Milwaukee Admirals goaltender Yaroslav Askarov may be back in the NHL sooner than initially expected.
The 21-year-old Russian has been playing lights-out lately, posting shutouts in three of his last four starts and being named to the AHL All-Star roster all while making quite the impression on Nashville Predators general manager Barry Trotz.
.@mkeadmirals move into sole possession of first place with another shutout here in Henderson. That's three shutouts in four games this month, all by Yaroslav Askarov. Elite stuff defending the Admirals goal right now! #MILhockey
— Jon Greenberg (@JonAdmirals) January 13, 2024
“He’s playing really well and it looks like he’s breaking through what I call another glass ceiling as a prospect,” Trotz saidon 102.5 The Game on Tuesday. “…He’s on the path to get some more (NHL) games. Right now, we have a full roster with 23 — unless we get some injuries or move some people down, we don’t have a lot of flexibility right now.”
Askarov began the year on a high note. He won three of his first five starts, allowing two goals or fewer with a save percentage of .940 or better in four of them.
However, an injury sidelined him for the next two weeks and he struggled to find his footing in his first five games back, in which he posted a 1-3-1 record and had arguably his worst performance of the season (four goals allowed on 14 shots in 28:42 of ice time before being pulled) with Trotz in attendance.
But around mid-December is when Askarov really took off.
Since Dec. 8, he’s made 10 starts between the AHL (nine) and NHL (one), allowing two goals or fewer in nine of them with a save percentage of .923 or better in seven of them, including the three shutouts, and earning his first NHL win against the Washington Capitals on Dec. 30.
While many have chalked up Askarov’s sudden ascent to the top goaltending prospect in the NHL simply realizing his immense potential, Trotz has a different theory — one that may seem a bit implausible.

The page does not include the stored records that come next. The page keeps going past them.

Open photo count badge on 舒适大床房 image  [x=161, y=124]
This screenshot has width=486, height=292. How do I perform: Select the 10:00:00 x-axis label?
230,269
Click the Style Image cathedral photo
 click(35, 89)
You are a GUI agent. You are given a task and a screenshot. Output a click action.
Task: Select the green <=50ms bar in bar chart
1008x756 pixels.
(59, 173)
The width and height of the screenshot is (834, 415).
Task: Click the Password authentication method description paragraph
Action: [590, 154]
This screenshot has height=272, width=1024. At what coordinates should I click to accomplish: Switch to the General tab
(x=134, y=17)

“I would say early in the year he looked like a young, top prospect who still looked like he had some minor league in his game,” Trotz said. “I would say that probably around Christmas it changed. … I want to say that it had a lot to do with going from the black pads to the white because it is known to — it’s a little bit of optics…wearing the black pads he looked smaller than he really is.

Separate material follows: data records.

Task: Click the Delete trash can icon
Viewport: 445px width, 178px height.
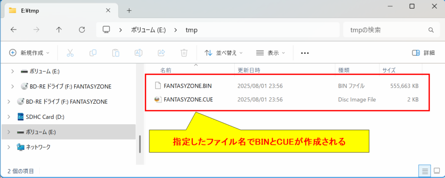Action: pos(184,53)
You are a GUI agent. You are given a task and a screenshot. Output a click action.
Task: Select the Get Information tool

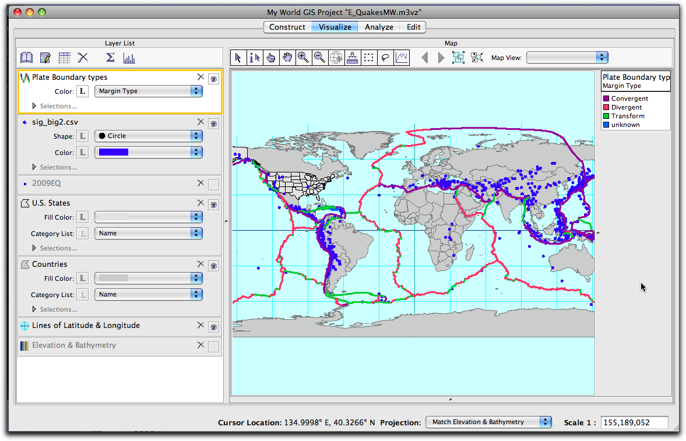(255, 57)
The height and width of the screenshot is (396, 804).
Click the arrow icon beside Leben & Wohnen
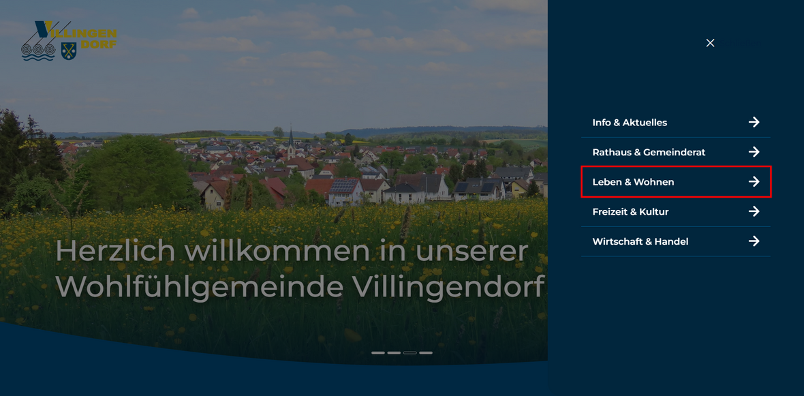(754, 182)
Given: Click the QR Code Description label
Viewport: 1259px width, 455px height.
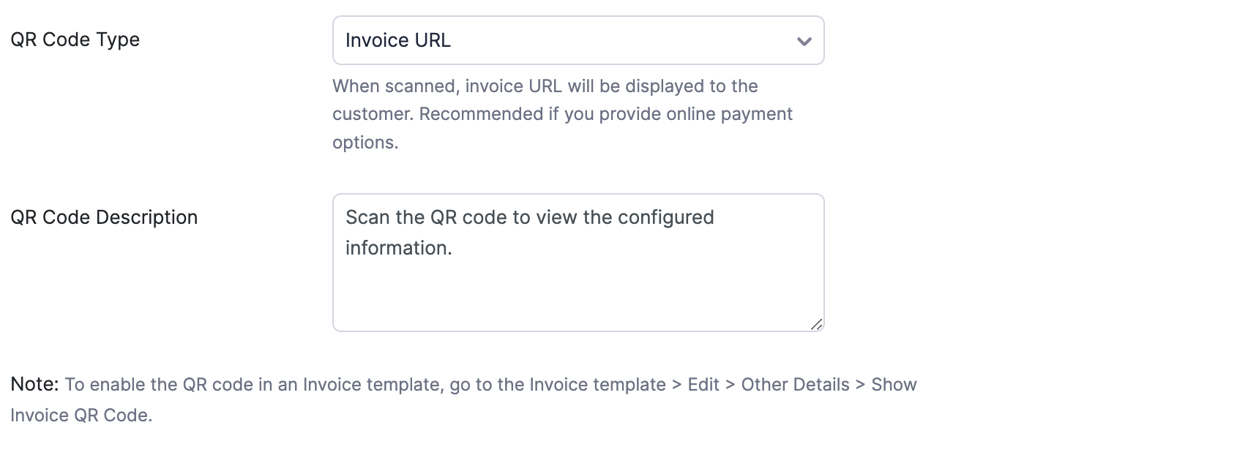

“Then by changing to the white pads and the white gloves and all of that, he looks massive in the net and I think that’s playing into the minds of the opposition now. They’re looking for the net and can’t really see it going, ‘This guys is massive.’”
There’s no tangible proof that Trotz’s hypothesis has any merit, but the numbers speak for themselves.
Through 19 AHL games, Askarov ranks second in goals-against average (2.01), third in save percentage (.926) and shutouts (3), and he’s tied for sixth in wins (12).